I would love to see an extension to Mondrian that allowed new user defined functions without having to dig in the code the way I do now. The code changes are small enough that it seems possible, I just don't know how to do it. One thing I would add is that defining a new function actually has two parts:
A. Name of function (assumed to be the same as in the DB - though there may be reasons to allow DB specific aliasing since already DBs define functions like variance with different names).
B. Name of the "rollup aggregator" (getRollup). This is the function that is called when you use aggregation tables to roll up the values. Here I've had a bit of trouble because what I want the default to be is "No Rollup" - i.e. only use values in a pre-calculated table if they are populated o/w call the database. Currently the code is designed to assume that functions will roll up themselves (i.e. a sum function can add up sub-sums). This is true for some functions, but it does not hold for other functions like average and can't be assumed for user defined functions.
Sherman wrote:
> 2. You mentioned initial performance issues with 44K sequences.

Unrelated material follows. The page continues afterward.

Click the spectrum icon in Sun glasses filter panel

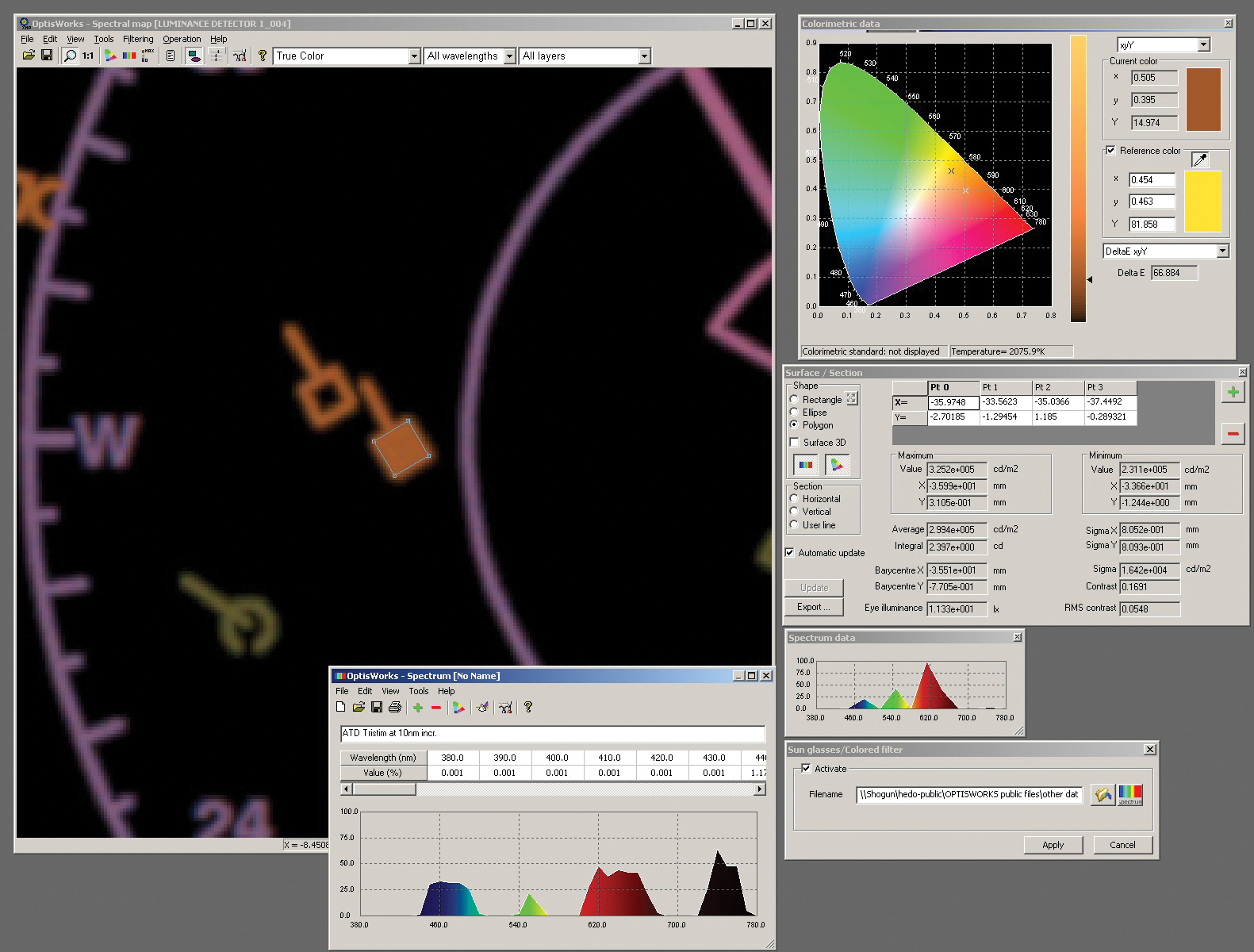click(x=1130, y=794)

Well, two issues here. 1st is that the user aggregation function I defined is still slower than most simple functions like count(). The second is that the go hierarchy I incorporated is actually a fairly tough test. The GO hierarchy of protein functions is actually a big directed acyclic graph where proteins can take part in multiple functions and are represented in a parent-child hierarchy (fortunately with a big closure table as can be seen here
http://www.godatabase.org/dev/index.html).
This is O.K., but the effect is that when you try to compute an aggregation table to speed things up, rather than just being able to do the first level - you end up pre-calculating all the available levels at once!! So, the result ends up being a bit big and perhaps less than ideal... Anyway, given this I think Mondrian performed quite well and was able to give good response times with a few aggregations.